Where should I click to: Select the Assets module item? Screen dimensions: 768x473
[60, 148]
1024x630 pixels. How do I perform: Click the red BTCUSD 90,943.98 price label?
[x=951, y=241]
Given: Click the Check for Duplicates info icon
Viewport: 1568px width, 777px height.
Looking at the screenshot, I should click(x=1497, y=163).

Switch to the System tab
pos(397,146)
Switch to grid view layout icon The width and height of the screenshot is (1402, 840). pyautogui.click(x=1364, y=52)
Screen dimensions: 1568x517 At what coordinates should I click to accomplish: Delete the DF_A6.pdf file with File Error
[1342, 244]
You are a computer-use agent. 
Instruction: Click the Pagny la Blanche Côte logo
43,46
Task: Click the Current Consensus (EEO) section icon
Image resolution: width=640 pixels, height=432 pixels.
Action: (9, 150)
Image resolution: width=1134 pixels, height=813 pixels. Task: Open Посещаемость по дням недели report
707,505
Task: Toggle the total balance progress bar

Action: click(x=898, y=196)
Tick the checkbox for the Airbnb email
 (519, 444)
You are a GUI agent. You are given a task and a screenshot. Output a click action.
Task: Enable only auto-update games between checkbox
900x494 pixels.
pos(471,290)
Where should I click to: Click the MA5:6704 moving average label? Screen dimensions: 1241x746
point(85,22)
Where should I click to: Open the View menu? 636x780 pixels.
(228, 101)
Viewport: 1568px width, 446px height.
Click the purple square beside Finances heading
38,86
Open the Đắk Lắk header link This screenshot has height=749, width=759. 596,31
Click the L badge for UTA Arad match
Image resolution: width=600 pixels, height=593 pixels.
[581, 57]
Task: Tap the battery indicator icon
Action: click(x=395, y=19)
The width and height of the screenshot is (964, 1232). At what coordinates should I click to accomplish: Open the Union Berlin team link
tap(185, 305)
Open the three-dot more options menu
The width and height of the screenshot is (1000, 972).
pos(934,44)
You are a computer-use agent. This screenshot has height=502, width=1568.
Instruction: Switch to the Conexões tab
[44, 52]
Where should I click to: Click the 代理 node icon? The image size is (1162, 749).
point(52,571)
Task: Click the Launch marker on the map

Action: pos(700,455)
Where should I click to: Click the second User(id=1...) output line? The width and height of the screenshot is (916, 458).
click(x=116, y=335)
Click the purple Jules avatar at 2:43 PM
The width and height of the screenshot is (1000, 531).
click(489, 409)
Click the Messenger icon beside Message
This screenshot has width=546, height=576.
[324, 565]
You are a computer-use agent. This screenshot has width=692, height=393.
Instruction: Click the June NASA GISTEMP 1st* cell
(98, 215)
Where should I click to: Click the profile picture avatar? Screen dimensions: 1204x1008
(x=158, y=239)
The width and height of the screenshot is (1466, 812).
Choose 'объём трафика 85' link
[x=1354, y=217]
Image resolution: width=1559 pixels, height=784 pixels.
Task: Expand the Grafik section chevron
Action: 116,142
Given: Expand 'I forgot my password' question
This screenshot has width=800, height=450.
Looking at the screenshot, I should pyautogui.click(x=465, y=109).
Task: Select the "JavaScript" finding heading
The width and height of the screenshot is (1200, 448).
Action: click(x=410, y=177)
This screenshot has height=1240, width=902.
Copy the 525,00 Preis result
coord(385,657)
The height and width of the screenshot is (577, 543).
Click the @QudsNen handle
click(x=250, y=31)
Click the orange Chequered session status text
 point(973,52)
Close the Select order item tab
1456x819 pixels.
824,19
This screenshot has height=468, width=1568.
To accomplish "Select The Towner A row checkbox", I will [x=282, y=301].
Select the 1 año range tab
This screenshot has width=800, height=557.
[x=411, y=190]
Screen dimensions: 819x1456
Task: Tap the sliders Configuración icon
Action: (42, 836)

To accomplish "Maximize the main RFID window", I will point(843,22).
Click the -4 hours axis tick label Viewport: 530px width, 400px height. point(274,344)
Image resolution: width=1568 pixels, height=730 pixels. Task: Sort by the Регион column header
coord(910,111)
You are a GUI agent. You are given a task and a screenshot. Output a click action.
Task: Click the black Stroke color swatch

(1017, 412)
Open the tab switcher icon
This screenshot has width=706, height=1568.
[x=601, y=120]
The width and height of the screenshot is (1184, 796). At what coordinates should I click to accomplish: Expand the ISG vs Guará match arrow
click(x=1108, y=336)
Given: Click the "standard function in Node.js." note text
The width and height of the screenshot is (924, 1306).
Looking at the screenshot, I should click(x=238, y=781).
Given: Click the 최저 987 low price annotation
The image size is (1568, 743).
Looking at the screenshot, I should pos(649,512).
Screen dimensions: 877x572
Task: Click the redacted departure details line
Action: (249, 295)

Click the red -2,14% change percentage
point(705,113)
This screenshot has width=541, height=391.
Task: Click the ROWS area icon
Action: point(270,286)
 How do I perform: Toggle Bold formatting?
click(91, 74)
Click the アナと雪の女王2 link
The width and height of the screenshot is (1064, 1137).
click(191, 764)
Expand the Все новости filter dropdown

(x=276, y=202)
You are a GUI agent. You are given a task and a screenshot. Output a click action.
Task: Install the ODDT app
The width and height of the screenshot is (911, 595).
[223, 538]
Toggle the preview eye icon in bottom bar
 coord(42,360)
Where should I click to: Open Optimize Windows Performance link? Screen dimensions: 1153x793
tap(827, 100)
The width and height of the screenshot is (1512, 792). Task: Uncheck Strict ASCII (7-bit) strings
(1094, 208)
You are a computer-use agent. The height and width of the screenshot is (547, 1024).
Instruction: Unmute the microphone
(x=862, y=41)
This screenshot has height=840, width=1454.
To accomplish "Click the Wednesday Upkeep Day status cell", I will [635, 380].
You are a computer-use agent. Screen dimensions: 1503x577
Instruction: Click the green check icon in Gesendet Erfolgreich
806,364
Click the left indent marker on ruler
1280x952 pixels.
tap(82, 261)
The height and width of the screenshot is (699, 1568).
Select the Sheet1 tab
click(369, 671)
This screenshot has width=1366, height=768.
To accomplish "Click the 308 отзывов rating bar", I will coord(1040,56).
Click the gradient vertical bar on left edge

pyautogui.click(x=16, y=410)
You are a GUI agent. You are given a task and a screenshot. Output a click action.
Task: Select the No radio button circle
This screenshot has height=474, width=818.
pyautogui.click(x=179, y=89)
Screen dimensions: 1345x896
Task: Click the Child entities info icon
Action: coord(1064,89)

|---|

• [EXERCISE] Print all of the lines above without changing a single character.

• [TASK OUTPUT]
Where should I click to: Select the Assets module item? Screen dimensions: 768x473
[60, 148]
1024x630 pixels. How do I perform: Click the red BTCUSD 90,943.98 price label?
[x=951, y=241]
Given: Click the Check for Duplicates info icon
Viewport: 1568px width, 777px height.
Looking at the screenshot, I should click(x=1497, y=163).

Switch to the System tab
pos(397,146)
Switch to grid view layout icon The width and height of the screenshot is (1402, 840). pyautogui.click(x=1364, y=52)
Screen dimensions: 1568x517 At what coordinates should I click to accomplish: Delete the DF_A6.pdf file with File Error
[1342, 244]
You are a computer-use agent. 
Instruction: Click the Pagny la Blanche Côte logo
43,46
Task: Click the Current Consensus (EEO) section icon
Image resolution: width=640 pixels, height=432 pixels.
Action: (9, 150)
Image resolution: width=1134 pixels, height=813 pixels. Task: Open Посещаемость по дням недели report
707,505
Task: Toggle the total balance progress bar

Action: click(x=898, y=196)
Tick the checkbox for the Airbnb email
 (519, 444)
You are a GUI agent. You are given a task and a screenshot. Output a click action.
Task: Enable only auto-update games between checkbox
900x494 pixels.
pos(471,290)
Where should I click to: Click the MA5:6704 moving average label? Screen dimensions: 1241x746
point(85,22)
Where should I click to: Open the View menu? 636x780 pixels.
(228, 101)
Viewport: 1568px width, 446px height.
Click the purple square beside Finances heading
38,86
Open the Đắk Lắk header link This screenshot has height=749, width=759. 596,31
Click the L badge for UTA Arad match
Image resolution: width=600 pixels, height=593 pixels.
[581, 57]
Task: Tap the battery indicator icon
Action: click(x=395, y=19)
The width and height of the screenshot is (964, 1232). At what coordinates should I click to accomplish: Open the Union Berlin team link
tap(185, 305)
Open the three-dot more options menu
The width and height of the screenshot is (1000, 972).
pos(934,44)
You are a computer-use agent. This screenshot has height=502, width=1568.
Instruction: Switch to the Conexões tab
[44, 52]
Where should I click to: Click the 代理 node icon? The image size is (1162, 749).
point(52,571)
Task: Click the Launch marker on the map

Action: pos(700,455)
Where should I click to: Click the second User(id=1...) output line? The width and height of the screenshot is (916, 458).
click(x=116, y=335)
Click the purple Jules avatar at 2:43 PM
The width and height of the screenshot is (1000, 531).
click(489, 409)
Click the Messenger icon beside Message
This screenshot has width=546, height=576.
[324, 565]
You are a computer-use agent. This screenshot has width=692, height=393.
Instruction: Click the June NASA GISTEMP 1st* cell
(98, 215)
Where should I click to: Click the profile picture avatar? Screen dimensions: 1204x1008
(x=158, y=239)
The width and height of the screenshot is (1466, 812).
Choose 'объём трафика 85' link
[x=1354, y=217]
Image resolution: width=1559 pixels, height=784 pixels.
Task: Expand the Grafik section chevron
Action: 116,142
Given: Expand 'I forgot my password' question
This screenshot has width=800, height=450.
Looking at the screenshot, I should pyautogui.click(x=465, y=109).
Task: Select the "JavaScript" finding heading
The width and height of the screenshot is (1200, 448).
Action: click(x=410, y=177)
This screenshot has height=1240, width=902.
Copy the 525,00 Preis result
coord(385,657)
The height and width of the screenshot is (577, 543).
Click the @QudsNen handle
click(x=250, y=31)
Click the orange Chequered session status text
 point(973,52)
Close the Select order item tab
1456x819 pixels.
824,19
This screenshot has height=468, width=1568.
To accomplish "Select The Towner A row checkbox", I will [x=282, y=301].
Select the 1 año range tab
This screenshot has width=800, height=557.
[x=411, y=190]
Screen dimensions: 819x1456
Task: Tap the sliders Configuración icon
Action: (42, 836)

To accomplish "Maximize the main RFID window", I will point(843,22).
Click the -4 hours axis tick label Viewport: 530px width, 400px height. point(274,344)
Image resolution: width=1568 pixels, height=730 pixels. Task: Sort by the Регион column header
coord(910,111)
You are a GUI agent. You are given a task and a screenshot. Output a click action.
Task: Click the black Stroke color swatch

(1017, 412)
Open the tab switcher icon
This screenshot has width=706, height=1568.
[x=601, y=120]
The width and height of the screenshot is (1184, 796). At what coordinates should I click to accomplish: Expand the ISG vs Guará match arrow
click(x=1108, y=336)
Given: Click the "standard function in Node.js." note text
The width and height of the screenshot is (924, 1306).
Looking at the screenshot, I should click(x=238, y=781).
Given: Click the 최저 987 low price annotation
The image size is (1568, 743).
Looking at the screenshot, I should pos(649,512).
Screen dimensions: 877x572
Task: Click the redacted departure details line
Action: (249, 295)

Click the red -2,14% change percentage
point(705,113)
This screenshot has width=541, height=391.
Task: Click the ROWS area icon
Action: point(270,286)
 How do I perform: Toggle Bold formatting?
click(91, 74)
Click the アナと雪の女王2 link
The width and height of the screenshot is (1064, 1137).
click(191, 764)
Expand the Все новости filter dropdown

(x=276, y=202)
You are a GUI agent. You are given a task and a screenshot. Output a click action.
Task: Install the ODDT app
The width and height of the screenshot is (911, 595).
[223, 538]
Toggle the preview eye icon in bottom bar
 coord(42,360)
Where should I click to: Open Optimize Windows Performance link? Screen dimensions: 1153x793
tap(827, 100)
The width and height of the screenshot is (1512, 792). Task: Uncheck Strict ASCII (7-bit) strings
(1094, 208)
You are a computer-use agent. The height and width of the screenshot is (547, 1024).
Instruction: Unmute the microphone
(x=862, y=41)
This screenshot has height=840, width=1454.
To accomplish "Click the Wednesday Upkeep Day status cell", I will [635, 380].
You are a computer-use agent. Screen dimensions: 1503x577
Instruction: Click the green check icon in Gesendet Erfolgreich
806,364
Click the left indent marker on ruler
1280x952 pixels.
tap(82, 261)
The height and width of the screenshot is (699, 1568).
Select the Sheet1 tab
click(369, 671)
This screenshot has width=1366, height=768.
To accomplish "Click the 308 отзывов rating bar", I will coord(1040,56).
Click the gradient vertical bar on left edge

pyautogui.click(x=16, y=410)
You are a GUI agent. You are given a task and a screenshot. Output a click action.
Task: Select the No radio button circle
This screenshot has height=474, width=818.
pyautogui.click(x=179, y=89)
Screen dimensions: 1345x896
Task: Click the Child entities info icon
Action: coord(1064,89)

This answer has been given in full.